With the U.S. economy in deep recession, this is a terrible time to be in the home building or new-car businesses, where sales are way, way down.
By and large, bankers, architects, hoteliers, resort operators and owners of expensive restaurants aren't doing so well, either.
But a surprising number of businesses are prospering.
Soup companies and candy makers, for instance. Soup and chocolates are inexpensive comfort food.
Seed companies and home-improvement stores. "Grow it yourself" and "do it yourself" are bywords in a down economy.
Cosmetics. For whatever reason, people spend more on looking good in tough times - but at the drug store, not fancy spas.
Pizza places and inexpensive restaurants. Eating out, even at a fast-food joint, is seen as a welcome treat.

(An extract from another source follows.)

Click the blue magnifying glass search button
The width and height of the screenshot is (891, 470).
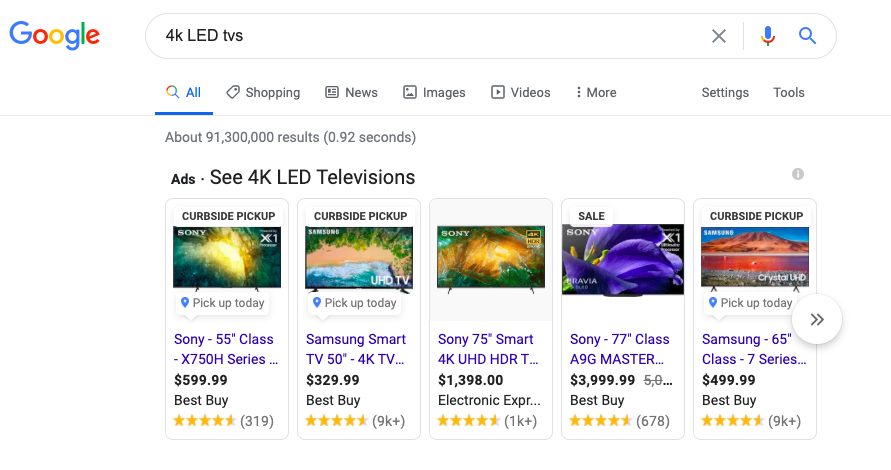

Movie rental outfits. Almost by definition, movies are an escapist release.
Used car dealers. Automobiles do break down, and Americans still need wheels.

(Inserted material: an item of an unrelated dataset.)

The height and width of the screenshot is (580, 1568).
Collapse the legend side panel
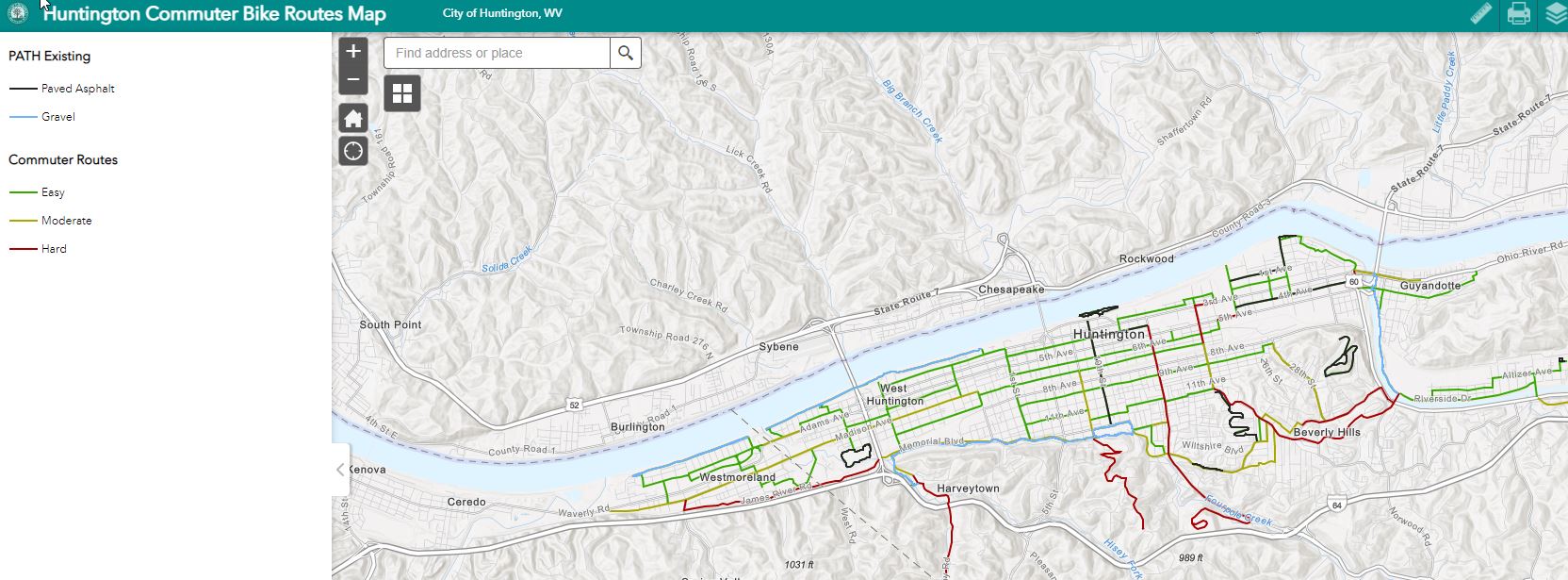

Alcoholic beverages. Beer sales are up, wine stores are doing fine, and corner taverns aren't reporting too many barstool vacancies.

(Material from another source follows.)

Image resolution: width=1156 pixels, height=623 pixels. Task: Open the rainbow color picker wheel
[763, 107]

You might not have guessed the next one: It's the makers of coin-counting machines. These days, people in droves are taking their loose change to stores with machines that can turn buckets of coins into more portable paper money.
Finally, although Americans with pets are cutting back on trips to the veterinarian, sales of pet food are strong. After all, in tough times pets are a comfort, too. And unless they're desperate, Americans who are cutting back are reluctant to crimp Fido and Fifi's lifestyle.